Saved entries:

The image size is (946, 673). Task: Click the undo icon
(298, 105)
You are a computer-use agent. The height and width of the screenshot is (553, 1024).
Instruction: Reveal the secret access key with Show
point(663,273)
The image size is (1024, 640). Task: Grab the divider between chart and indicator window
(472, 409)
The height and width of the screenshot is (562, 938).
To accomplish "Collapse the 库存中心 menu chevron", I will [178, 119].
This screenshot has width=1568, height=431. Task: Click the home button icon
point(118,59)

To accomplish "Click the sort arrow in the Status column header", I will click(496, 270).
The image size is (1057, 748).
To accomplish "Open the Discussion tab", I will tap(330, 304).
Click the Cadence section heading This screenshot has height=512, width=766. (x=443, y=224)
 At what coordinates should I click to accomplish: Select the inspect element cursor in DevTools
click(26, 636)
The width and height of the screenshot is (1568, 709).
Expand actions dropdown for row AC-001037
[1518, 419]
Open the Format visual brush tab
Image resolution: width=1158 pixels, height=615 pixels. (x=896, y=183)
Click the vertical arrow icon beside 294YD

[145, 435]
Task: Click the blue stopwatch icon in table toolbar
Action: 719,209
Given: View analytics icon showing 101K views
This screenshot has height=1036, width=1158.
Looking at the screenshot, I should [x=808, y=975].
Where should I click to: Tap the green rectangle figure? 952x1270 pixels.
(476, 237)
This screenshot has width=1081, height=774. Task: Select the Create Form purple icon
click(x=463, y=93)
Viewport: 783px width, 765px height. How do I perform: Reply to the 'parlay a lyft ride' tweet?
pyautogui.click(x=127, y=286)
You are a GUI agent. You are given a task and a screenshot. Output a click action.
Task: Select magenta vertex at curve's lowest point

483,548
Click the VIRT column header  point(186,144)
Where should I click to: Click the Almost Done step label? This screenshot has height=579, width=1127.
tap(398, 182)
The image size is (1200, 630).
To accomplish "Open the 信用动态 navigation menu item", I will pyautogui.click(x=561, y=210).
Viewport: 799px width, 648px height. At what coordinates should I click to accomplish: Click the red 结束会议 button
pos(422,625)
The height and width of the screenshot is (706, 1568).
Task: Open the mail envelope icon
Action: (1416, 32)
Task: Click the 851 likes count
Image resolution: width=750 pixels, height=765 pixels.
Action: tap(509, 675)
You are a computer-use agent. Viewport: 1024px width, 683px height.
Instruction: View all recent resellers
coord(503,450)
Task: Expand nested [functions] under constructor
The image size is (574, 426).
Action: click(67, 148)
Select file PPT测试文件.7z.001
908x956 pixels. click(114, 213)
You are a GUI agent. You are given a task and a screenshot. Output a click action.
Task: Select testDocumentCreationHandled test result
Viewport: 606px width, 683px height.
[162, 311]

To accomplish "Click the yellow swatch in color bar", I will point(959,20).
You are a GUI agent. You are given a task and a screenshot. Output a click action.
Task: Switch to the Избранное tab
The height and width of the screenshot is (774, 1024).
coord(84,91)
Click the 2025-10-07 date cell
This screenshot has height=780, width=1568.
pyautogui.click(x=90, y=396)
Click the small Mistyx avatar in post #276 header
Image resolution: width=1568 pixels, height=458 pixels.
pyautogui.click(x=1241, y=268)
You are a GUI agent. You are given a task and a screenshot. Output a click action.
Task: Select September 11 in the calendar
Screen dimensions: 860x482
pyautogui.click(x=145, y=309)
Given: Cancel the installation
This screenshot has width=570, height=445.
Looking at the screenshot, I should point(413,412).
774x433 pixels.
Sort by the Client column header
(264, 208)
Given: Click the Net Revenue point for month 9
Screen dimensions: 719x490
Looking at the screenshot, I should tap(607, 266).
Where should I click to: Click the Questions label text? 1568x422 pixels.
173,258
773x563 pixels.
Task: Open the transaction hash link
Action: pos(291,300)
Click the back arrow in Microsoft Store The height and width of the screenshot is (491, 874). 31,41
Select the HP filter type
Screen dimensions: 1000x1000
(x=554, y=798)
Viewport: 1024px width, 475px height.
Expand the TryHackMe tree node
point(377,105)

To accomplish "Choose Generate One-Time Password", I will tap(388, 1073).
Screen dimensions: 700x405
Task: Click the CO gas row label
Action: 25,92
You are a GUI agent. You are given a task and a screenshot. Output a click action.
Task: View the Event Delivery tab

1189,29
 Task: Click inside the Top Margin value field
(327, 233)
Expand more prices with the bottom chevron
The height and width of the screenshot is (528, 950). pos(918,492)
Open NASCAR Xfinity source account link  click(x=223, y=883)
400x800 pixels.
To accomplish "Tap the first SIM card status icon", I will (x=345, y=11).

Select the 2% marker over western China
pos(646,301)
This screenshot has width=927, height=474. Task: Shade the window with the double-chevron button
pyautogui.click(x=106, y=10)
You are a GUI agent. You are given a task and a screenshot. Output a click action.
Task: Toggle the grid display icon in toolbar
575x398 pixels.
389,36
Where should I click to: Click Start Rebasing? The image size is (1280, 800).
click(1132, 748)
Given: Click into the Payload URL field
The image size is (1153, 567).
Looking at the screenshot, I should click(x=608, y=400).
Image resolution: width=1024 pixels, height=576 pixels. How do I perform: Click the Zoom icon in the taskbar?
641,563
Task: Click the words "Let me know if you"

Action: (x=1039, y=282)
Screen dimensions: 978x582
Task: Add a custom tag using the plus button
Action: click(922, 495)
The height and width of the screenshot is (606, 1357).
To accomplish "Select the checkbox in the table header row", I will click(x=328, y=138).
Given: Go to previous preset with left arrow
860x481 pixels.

Assignment →
Your answer should consist solely of the lines above from the line with "Where should I click to: Tap" to the line with "The image size is (1200, 630).", both included, reproduced exactly.

Result of the exercise →
Where should I click to: Tap the green rectangle figure? 952x1270 pixels.
(476, 237)
This screenshot has width=1081, height=774. Task: Select the Create Form purple icon
click(x=463, y=93)
Viewport: 783px width, 765px height. How do I perform: Reply to the 'parlay a lyft ride' tweet?
pyautogui.click(x=127, y=286)
You are a GUI agent. You are given a task and a screenshot. Output a click action.
Task: Select magenta vertex at curve's lowest point

483,548
Click the VIRT column header  point(186,144)
Where should I click to: Click the Almost Done step label? This screenshot has height=579, width=1127.
tap(398, 182)
The image size is (1200, 630).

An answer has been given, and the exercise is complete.